# Tails Of A Trail Guide, AKA The Cowboy On Ginger



## cowboy (Sep 4, 2007)

I think my first story about out at the ranch will be about our pony rides.

It was a Sunday last winter around February. A caucasian woman around 35 years old brought her Chinese daughter in for a birthday pony ride, she had just turned four years old.
Well first you have to understand that I do not like doing the pony rides. It involves a 15 minute walk around the pond and if I have been on the ground all day my feet hurt, If I am working with Tina and I do most of the time, she wants me in the yard because I get things done and she knows that I can take care of customers if need be.

Our birthday girl all decked out in a cowgirl dress, boots and hat had never been on a horse in her life and I am thinking, oh man here we go again, kid kicking and screaming in terror and all hell going to break out.
So I get Snip out because she is us to kids freaking out.
Well, me and mom got the shock of the day. As I lifted her to the saddle she swung her weight and came down perfect in the saddle, Straight back, heels aligned grabbed the reins English style gave a kick and said giddy-up.
I looked at mom and she had a complete look of shock on her face. Not sure what she thought But for me, if there is any thing like reincarnation I think I got a first hand look.

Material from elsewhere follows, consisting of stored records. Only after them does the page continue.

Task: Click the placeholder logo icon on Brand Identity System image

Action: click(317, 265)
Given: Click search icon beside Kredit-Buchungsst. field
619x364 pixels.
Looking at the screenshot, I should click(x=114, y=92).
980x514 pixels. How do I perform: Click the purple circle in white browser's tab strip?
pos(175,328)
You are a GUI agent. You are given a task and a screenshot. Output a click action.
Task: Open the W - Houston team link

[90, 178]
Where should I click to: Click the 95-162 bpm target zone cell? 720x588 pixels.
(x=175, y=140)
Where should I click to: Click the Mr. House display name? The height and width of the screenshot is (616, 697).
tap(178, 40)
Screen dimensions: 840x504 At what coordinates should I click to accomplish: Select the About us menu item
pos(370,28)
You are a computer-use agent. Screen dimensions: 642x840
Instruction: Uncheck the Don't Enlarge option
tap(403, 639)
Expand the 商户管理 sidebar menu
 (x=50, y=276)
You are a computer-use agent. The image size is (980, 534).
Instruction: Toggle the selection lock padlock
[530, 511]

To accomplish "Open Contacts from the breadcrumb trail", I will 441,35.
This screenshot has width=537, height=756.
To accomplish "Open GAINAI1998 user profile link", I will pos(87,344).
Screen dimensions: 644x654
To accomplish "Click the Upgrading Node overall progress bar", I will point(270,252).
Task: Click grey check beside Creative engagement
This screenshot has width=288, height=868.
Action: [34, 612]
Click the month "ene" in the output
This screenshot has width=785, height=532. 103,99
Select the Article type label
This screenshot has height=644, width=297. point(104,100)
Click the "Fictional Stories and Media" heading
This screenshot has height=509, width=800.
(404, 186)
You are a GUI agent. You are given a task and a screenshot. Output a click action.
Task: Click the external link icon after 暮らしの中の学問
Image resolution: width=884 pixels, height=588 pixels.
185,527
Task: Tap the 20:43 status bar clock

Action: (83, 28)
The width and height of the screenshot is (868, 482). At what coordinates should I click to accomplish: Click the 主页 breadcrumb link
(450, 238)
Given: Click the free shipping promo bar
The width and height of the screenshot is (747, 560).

Poor mom, she will be hearing about horses the rest of her life.
Wonder when she will break down and buy one?

Cowboy


----------



## equiniphile (Aug 16, 2009)

Haha I'll hedge the mom'll be holdin a grudge against you for a while


----------



## cowboy (Sep 4, 2007)

I think you have that right, but what can I say, Please don't shoot the messenger.


----------



## cowboy (Sep 4, 2007)

:lol: Another tail of the trail.

My AKA the cowboy on ginger comes from a coworker by the name of Jose. There is no translation for my name in Spanish, it is a very Germanic name and as best as he try's he just can not remember it. When I am bringing the last ride in he will call on the radio, cowboy on ginger where are you. Most of the time my response is past Olema bridge half way to the pond. That's to see if I am on time and if he can start feeding.
Now there was a time that I would have clocked you for calling me cowboy, but in my older age I kind of find it funny and maybe close to home. Close because I found out that my grandfathers grandmother was born in Texas in 1818. I should not be surprised because granddad was born in Eagle pass, Maverick County in 1872.
Now please y'all don't don't hold it ageist me for being born in California, the old man was an outlaw by the name of Rusty Bill on the run all along the border to California. Don't try to find the name he was not famous or maybe it should be infamous. I guess that depends on what side of the tracks you come from.
I don't have a photo of me on Ginger but this lady is one of my loves. She is a Morgan and the best horse I have ever worked with.
The Cowboy


----------